Problem: Your answer must be exactly the lines from the one containing "Пристенные вытяжные зонты без" through the end of the material, both ends included, without pictures.

Dataset content:
********
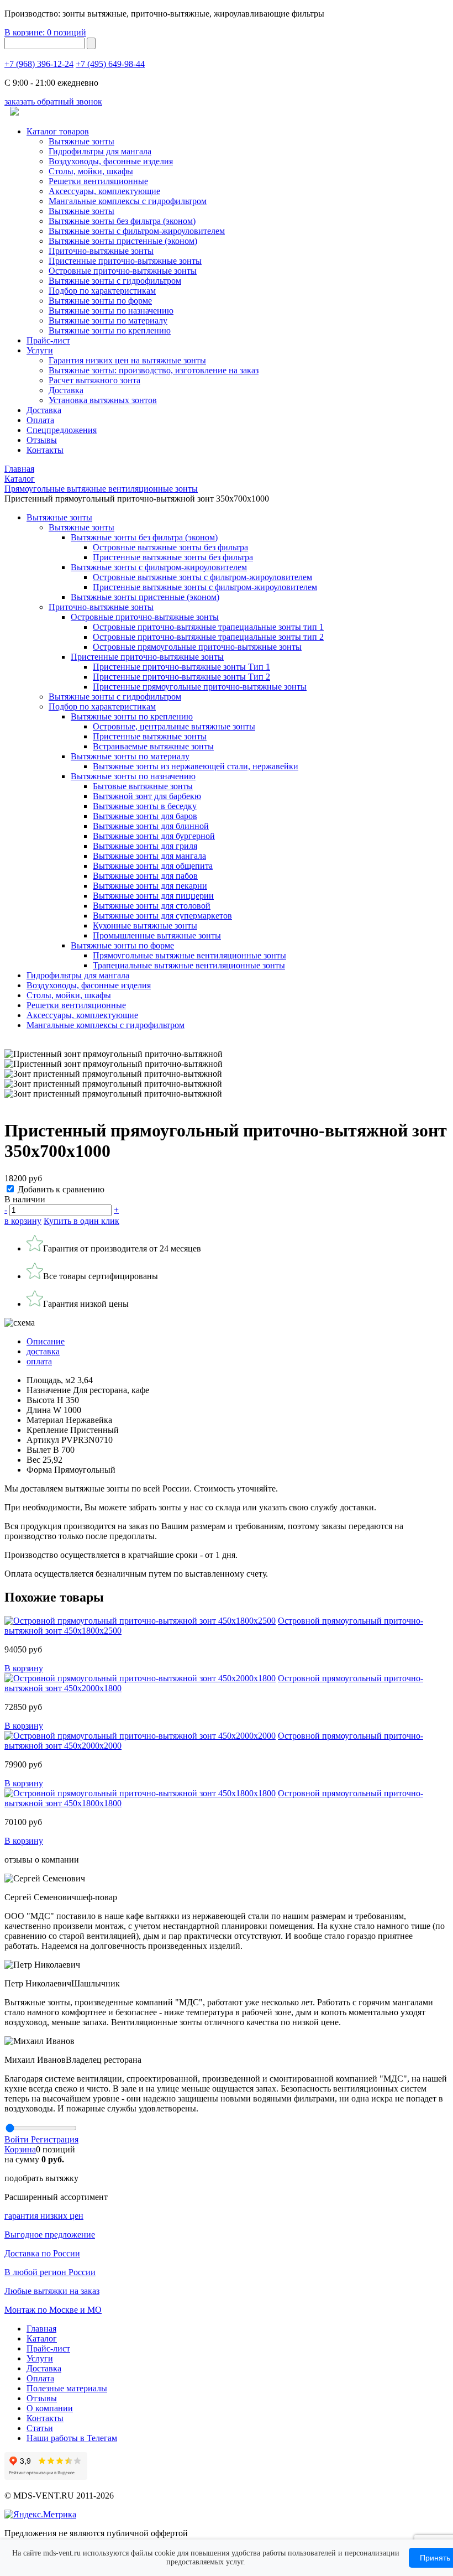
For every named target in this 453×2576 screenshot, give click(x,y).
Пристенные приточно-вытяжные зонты (125, 260)
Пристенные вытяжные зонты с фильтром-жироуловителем (205, 587)
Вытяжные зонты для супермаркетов (162, 915)
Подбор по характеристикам (102, 706)
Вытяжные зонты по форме (100, 300)
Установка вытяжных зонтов (103, 400)
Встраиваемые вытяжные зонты (153, 746)
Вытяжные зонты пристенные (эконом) (123, 241)
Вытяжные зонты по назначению (111, 310)
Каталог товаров (58, 131)
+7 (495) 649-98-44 (110, 64)
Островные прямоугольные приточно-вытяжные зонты (197, 646)
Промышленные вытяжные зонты (157, 935)
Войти (17, 2139)
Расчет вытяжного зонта (94, 380)
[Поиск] (91, 43)
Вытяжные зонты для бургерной (154, 836)
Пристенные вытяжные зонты (150, 736)
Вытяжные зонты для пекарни (150, 885)
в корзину (22, 1221)
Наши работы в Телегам (72, 2438)
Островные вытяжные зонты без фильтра (170, 547)
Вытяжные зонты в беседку (145, 806)
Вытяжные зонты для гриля (145, 846)
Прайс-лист (48, 340)
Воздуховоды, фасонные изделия (111, 161)
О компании (50, 2408)
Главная (41, 2328)
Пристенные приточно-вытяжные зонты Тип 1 (181, 666)
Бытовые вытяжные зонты (143, 786)
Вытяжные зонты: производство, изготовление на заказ (154, 370)
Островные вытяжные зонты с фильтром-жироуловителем (202, 577)
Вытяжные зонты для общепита (153, 865)
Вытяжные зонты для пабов (145, 875)
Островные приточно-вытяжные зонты (123, 270)
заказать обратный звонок (53, 101)
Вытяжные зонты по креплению (110, 330)
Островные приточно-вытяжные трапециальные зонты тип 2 (208, 637)
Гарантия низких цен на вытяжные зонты (127, 360)
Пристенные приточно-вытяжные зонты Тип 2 (181, 676)
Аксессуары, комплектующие (104, 191)
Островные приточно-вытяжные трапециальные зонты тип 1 (208, 627)
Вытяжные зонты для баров (145, 816)
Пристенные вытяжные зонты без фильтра (173, 557)
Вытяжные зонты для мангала (149, 856)
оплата (39, 1361)
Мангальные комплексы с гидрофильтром (128, 201)
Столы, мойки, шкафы (91, 171)
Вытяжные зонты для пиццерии (153, 895)
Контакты (45, 450)
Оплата (40, 420)
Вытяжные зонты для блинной (151, 826)
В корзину (23, 1668)
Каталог (42, 2338)
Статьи (40, 2428)
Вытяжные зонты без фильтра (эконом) (122, 221)
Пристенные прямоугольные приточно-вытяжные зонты (200, 686)
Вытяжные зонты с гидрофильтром (115, 696)
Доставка (66, 390)
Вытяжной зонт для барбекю (147, 796)
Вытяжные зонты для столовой (151, 905)
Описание (46, 1341)
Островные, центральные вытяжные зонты (174, 726)
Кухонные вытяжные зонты (145, 925)
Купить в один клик (81, 1221)
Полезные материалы (67, 2388)
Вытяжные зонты (81, 141)
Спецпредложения (62, 430)
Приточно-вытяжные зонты (101, 607)
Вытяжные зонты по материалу (108, 320)
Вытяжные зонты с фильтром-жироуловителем (137, 231)
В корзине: (45, 32)
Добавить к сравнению (61, 1189)
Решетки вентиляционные (98, 181)
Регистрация (54, 2139)
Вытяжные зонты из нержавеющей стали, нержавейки (195, 766)
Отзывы (42, 440)
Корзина (20, 2149)
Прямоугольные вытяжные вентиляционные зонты (189, 955)
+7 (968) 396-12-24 (38, 64)
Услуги (40, 350)
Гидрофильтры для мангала (100, 151)
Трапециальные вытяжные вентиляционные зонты (189, 965)
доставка (43, 1351)
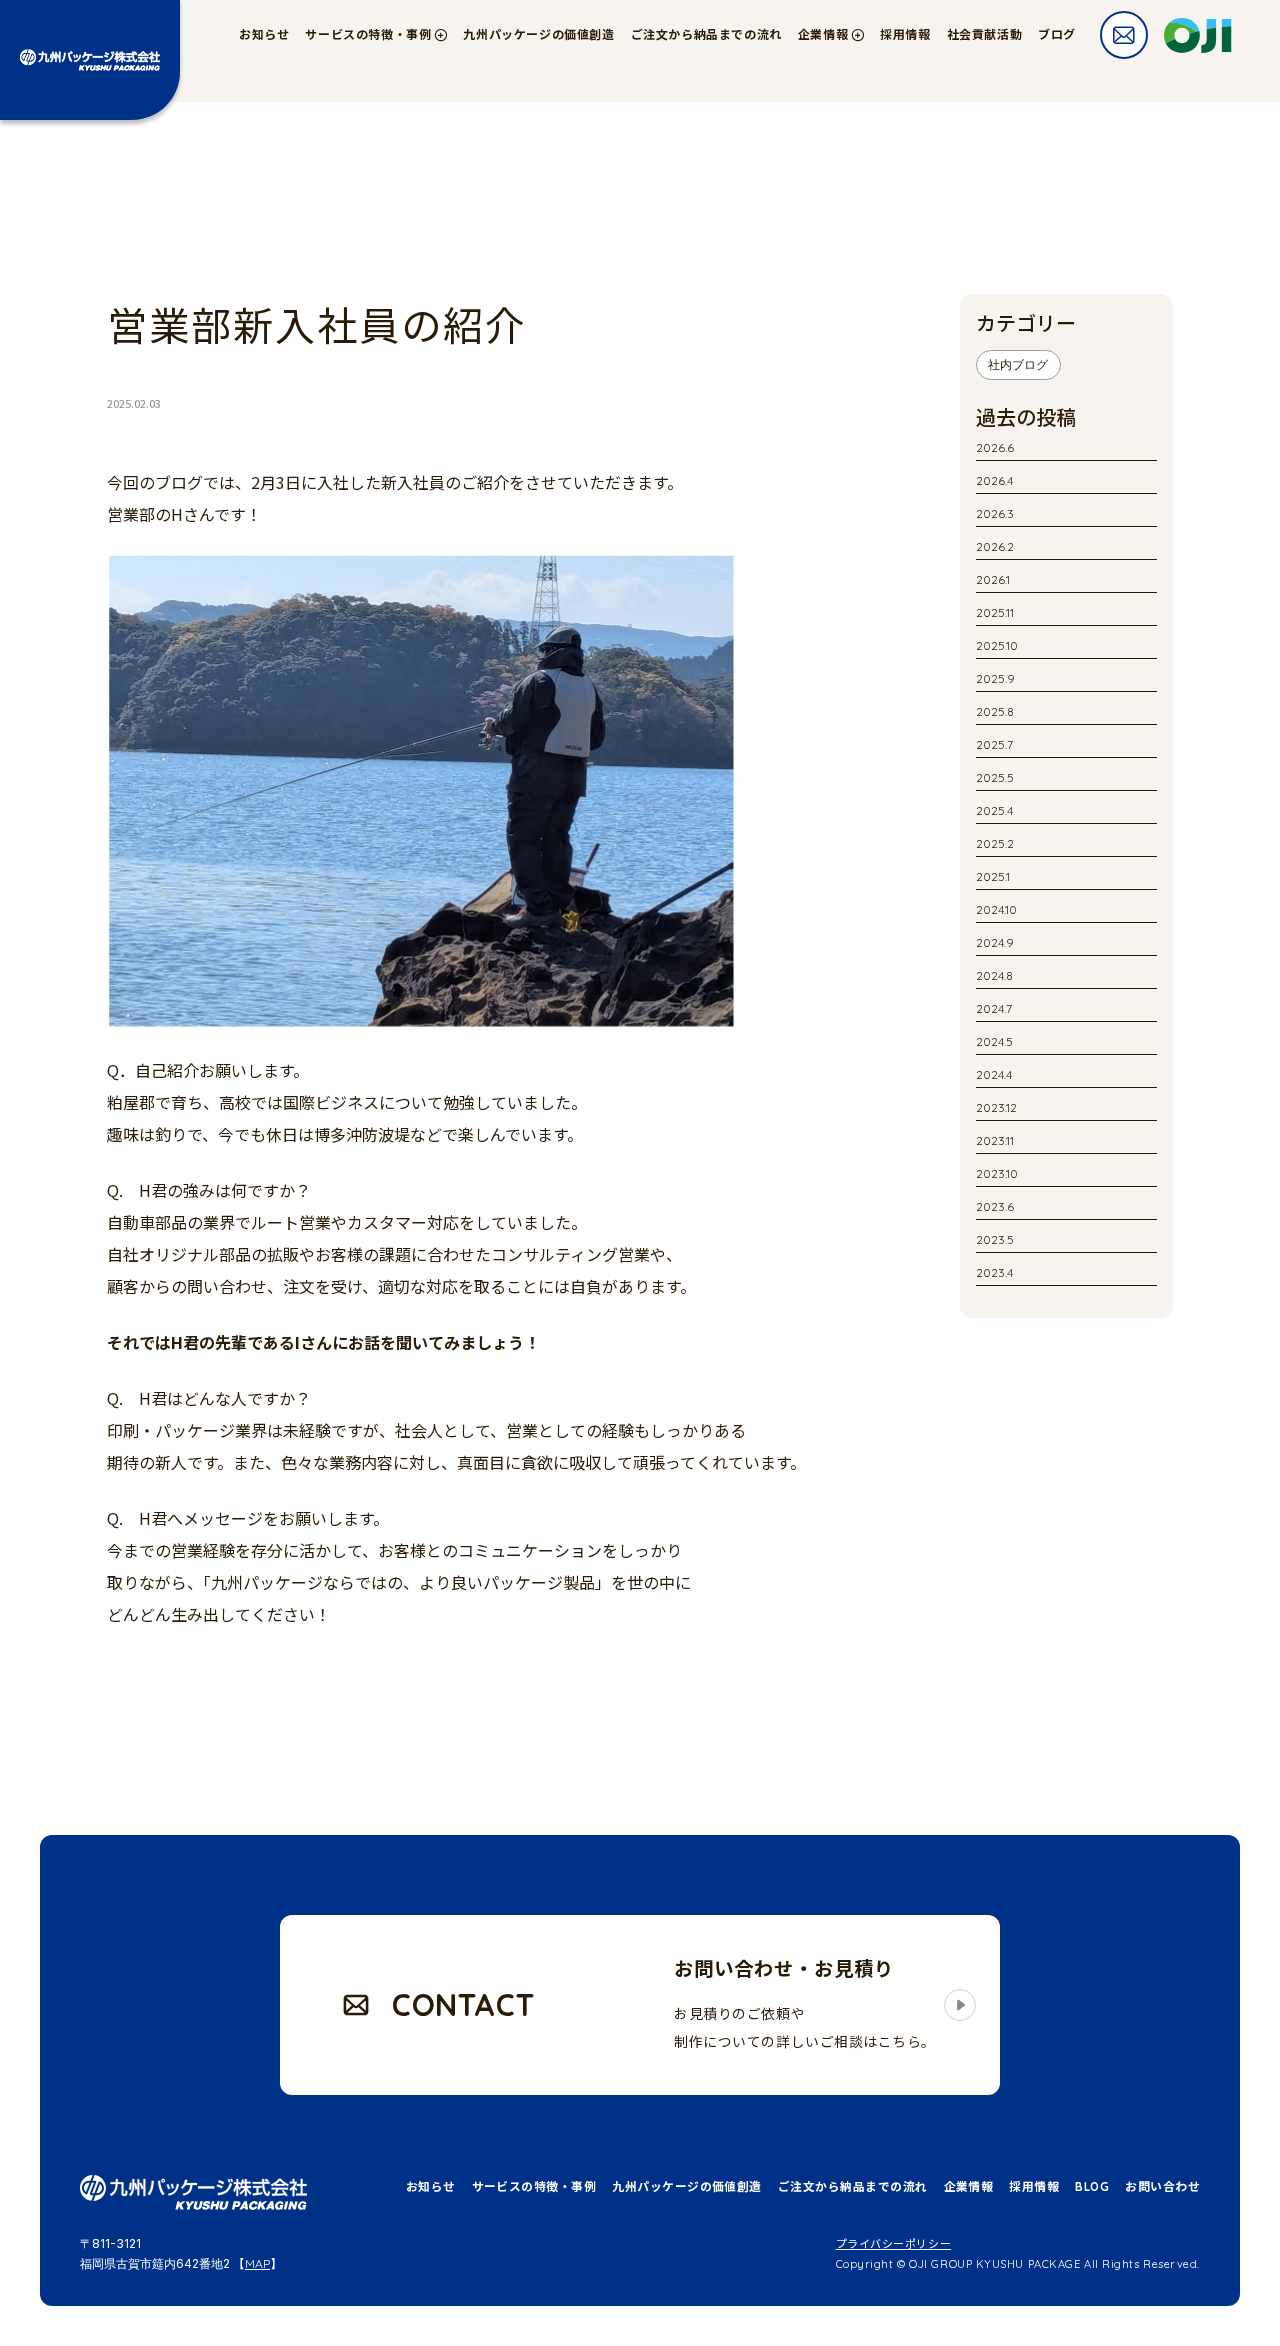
********
Task result:
Пристенные вытяжные зонты без фильтра (173, 557)
Вытяжные зонты для мангала (149, 856)
оплата (39, 1361)
Мангальные комплексы с гидрофильтром (128, 201)
Столы, мойки, шкафы (91, 171)
Вытяжные зонты для пиццерии (153, 895)
Контакты (45, 450)
Оплата (40, 420)
Вытяжные зонты для блинной (151, 826)
В корзину (23, 1668)
Каталог (42, 2338)
Статьи (40, 2428)
Вытяжные зонты без фильтра (эконом) (122, 221)
Пристенные прямоугольные приточно-вытяжные зонты (200, 686)
Вытяжные зонты с гидрофильтром (115, 696)
Доставка (66, 390)
Вытяжной зонт для барбекю (147, 796)
Вытяжные зонты для столовой (151, 905)
Описание (46, 1341)
Островные, центральные вытяжные зонты (174, 726)
Кухонные вытяжные зонты (145, 925)
Купить в один клик (81, 1221)
Полезные материалы (67, 2388)
Вытяжные зонты (81, 141)
Спецпредложения (62, 430)
Приточно-вытяжные зонты (101, 607)
Вытяжные зонты по материалу (108, 320)
Вытяжные зонты с фильтром-жироуловителем (137, 231)
В корзине: (45, 32)
Добавить к сравнению (61, 1189)
Решетки вентиляционные (98, 181)
Регистрация (54, 2139)
Вытяжные зонты из нержавеющей стали, нержавейки (195, 766)
Отзывы (42, 440)
Корзина (20, 2149)
Прямоугольные вытяжные вентиляционные зонты (189, 955)
+7 (968) 396-12-24 (38, 64)
Услуги (40, 350)
Гидрофильтры для мангала (100, 151)
Трапециальные вытяжные вентиляционные зонты (189, 965)
доставка (43, 1351)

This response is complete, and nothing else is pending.